As a child, Sören Olsson liked drawing people and houses, and imagining adventures. He often questioned school's role in society, and wanted to become a pop music star. He starting by playing the electric bass in local pop bands and created his own record label at the age of 18. He also began working with theatre, and soon wanted to become an actor. He applied for several schools, and took a preparatory course at Örebro. At the same time, his cousin Anders moved to Örebro for studying, and soon the writers began working together.

== Working together ==
In 1985, Anders applied to go to an academy without knowing Sören had applied for a school in the same town. When Anders continued writing Sune, Sören also begun working on the books. From the Självklart, Sune they were working together.

When writing Sune och Svarta Mannen ("Sune and Black Men"), the writers wanted to get Sune "out of the picture", and sent him moving to another town, while working with another character, the diarist Bert, and working on Berts dagbok ("Bert's Diary"). They wanted to continue with Sune though, allowing the Sune series to exist in parallel with the Bert series.

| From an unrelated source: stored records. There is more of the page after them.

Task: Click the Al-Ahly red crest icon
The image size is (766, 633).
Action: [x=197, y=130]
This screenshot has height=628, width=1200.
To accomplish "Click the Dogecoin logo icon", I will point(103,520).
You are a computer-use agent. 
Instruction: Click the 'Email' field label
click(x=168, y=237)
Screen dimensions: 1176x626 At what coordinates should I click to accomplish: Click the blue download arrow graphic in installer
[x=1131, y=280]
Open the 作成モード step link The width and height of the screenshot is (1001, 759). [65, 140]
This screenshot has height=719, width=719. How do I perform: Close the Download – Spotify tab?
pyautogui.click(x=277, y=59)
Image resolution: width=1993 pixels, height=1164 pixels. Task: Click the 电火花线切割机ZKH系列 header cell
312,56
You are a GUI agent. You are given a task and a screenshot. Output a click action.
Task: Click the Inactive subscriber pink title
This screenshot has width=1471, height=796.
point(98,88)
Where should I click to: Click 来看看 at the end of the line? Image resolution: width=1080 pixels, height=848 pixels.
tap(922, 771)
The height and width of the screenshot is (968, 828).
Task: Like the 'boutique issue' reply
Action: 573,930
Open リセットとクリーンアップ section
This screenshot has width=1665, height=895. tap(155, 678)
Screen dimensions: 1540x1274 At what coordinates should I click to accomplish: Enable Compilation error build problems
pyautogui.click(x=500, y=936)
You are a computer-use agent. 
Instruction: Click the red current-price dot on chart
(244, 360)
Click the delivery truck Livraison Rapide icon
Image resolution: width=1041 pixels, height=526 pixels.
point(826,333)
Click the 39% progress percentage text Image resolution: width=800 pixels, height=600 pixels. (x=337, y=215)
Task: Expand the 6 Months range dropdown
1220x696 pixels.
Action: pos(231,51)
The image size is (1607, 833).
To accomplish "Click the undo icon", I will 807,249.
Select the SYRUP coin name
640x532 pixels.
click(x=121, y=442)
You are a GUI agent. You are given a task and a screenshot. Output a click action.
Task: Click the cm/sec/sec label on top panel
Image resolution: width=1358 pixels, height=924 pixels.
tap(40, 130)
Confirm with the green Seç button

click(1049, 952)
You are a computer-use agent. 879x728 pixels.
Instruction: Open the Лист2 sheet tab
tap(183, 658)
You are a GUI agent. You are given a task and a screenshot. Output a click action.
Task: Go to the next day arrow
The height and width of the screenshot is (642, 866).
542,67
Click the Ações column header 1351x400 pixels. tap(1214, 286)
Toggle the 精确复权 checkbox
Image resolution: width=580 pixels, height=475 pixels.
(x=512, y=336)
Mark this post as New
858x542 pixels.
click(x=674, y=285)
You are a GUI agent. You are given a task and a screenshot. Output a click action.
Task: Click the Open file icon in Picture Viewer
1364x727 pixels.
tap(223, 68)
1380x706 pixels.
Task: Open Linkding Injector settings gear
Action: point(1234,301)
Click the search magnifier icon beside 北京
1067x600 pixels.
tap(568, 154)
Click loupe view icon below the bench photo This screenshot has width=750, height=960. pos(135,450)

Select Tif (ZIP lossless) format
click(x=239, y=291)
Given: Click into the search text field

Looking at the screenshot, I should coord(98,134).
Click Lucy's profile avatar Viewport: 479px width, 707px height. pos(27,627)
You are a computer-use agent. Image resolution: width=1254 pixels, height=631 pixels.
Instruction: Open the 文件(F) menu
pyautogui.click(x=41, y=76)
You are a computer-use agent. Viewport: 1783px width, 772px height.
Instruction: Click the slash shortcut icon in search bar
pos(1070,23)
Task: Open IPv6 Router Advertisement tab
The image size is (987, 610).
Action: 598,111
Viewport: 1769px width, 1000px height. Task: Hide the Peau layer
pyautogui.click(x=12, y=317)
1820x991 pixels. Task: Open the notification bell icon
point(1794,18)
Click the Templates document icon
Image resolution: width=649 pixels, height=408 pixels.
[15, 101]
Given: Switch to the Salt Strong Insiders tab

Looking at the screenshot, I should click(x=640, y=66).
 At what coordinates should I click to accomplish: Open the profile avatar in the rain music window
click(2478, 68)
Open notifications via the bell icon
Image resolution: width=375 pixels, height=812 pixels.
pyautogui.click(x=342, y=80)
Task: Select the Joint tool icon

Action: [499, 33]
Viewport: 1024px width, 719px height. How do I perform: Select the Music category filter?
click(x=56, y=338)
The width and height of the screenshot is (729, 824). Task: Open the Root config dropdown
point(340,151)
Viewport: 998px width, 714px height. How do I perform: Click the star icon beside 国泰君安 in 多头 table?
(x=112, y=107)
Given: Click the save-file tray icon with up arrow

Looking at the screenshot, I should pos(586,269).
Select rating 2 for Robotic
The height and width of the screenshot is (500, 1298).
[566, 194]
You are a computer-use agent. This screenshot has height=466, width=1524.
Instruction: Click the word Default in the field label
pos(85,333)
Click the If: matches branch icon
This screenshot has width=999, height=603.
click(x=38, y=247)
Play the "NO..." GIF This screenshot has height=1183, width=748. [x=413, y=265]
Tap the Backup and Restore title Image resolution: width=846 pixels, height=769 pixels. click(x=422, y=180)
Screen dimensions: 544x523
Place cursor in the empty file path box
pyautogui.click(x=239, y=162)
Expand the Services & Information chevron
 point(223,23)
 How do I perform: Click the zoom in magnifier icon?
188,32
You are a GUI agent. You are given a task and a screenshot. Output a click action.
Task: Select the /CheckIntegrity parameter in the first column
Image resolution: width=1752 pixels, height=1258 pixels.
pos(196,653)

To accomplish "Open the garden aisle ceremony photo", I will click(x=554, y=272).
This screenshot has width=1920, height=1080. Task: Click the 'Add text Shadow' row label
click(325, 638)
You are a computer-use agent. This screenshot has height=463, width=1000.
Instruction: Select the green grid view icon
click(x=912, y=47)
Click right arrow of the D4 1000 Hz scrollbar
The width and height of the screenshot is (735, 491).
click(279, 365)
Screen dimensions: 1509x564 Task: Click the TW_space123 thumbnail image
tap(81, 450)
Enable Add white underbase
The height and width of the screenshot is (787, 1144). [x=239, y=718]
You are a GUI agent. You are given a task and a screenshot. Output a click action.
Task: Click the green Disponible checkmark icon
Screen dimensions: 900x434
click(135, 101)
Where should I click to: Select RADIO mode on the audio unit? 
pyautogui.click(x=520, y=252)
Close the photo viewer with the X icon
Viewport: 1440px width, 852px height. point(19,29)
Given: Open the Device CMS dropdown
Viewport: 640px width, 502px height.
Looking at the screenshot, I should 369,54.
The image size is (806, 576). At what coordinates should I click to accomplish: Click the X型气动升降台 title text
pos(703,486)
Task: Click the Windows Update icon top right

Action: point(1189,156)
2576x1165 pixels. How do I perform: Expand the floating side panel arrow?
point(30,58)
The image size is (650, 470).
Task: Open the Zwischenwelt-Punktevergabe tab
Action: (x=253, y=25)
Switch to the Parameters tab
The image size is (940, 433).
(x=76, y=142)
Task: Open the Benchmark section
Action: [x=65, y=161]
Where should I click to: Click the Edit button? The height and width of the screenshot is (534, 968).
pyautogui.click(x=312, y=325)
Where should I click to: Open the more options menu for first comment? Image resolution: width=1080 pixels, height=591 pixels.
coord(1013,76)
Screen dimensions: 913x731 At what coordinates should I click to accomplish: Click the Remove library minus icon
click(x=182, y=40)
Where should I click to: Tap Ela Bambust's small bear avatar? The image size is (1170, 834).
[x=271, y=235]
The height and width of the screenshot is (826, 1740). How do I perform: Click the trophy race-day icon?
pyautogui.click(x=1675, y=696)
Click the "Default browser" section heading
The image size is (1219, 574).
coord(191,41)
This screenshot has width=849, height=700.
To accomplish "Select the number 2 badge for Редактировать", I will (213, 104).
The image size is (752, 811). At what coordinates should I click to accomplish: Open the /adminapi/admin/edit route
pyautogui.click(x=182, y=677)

The Bert series is set in the fictional town of Öreskoga; its name combines the writers' hometowns of Örebro and Karlskoga. The Sune series is also set in a fictional town, named "Glimmerdagg".

== Bibliography ==
- Sune
- Bert
- Emanuel
- Tuva-Lisa
- Storasyster & Lillebror
- Kalle & Kasper

== Prizes and awards ==
- 1993-1994: Rosa propellern, prize awarded for Sunes sommar ("Sune's Summer").
- 1994: The Golden Chest award given to the Bert television series for the "best manuscript". Sold to Germany, the Netherlands and Finland.
- 1995-1996: Film festival in Bulgaria, award to the Bert film for "best manuscript".
- 1999: Bokjuryn, category 14–19 years.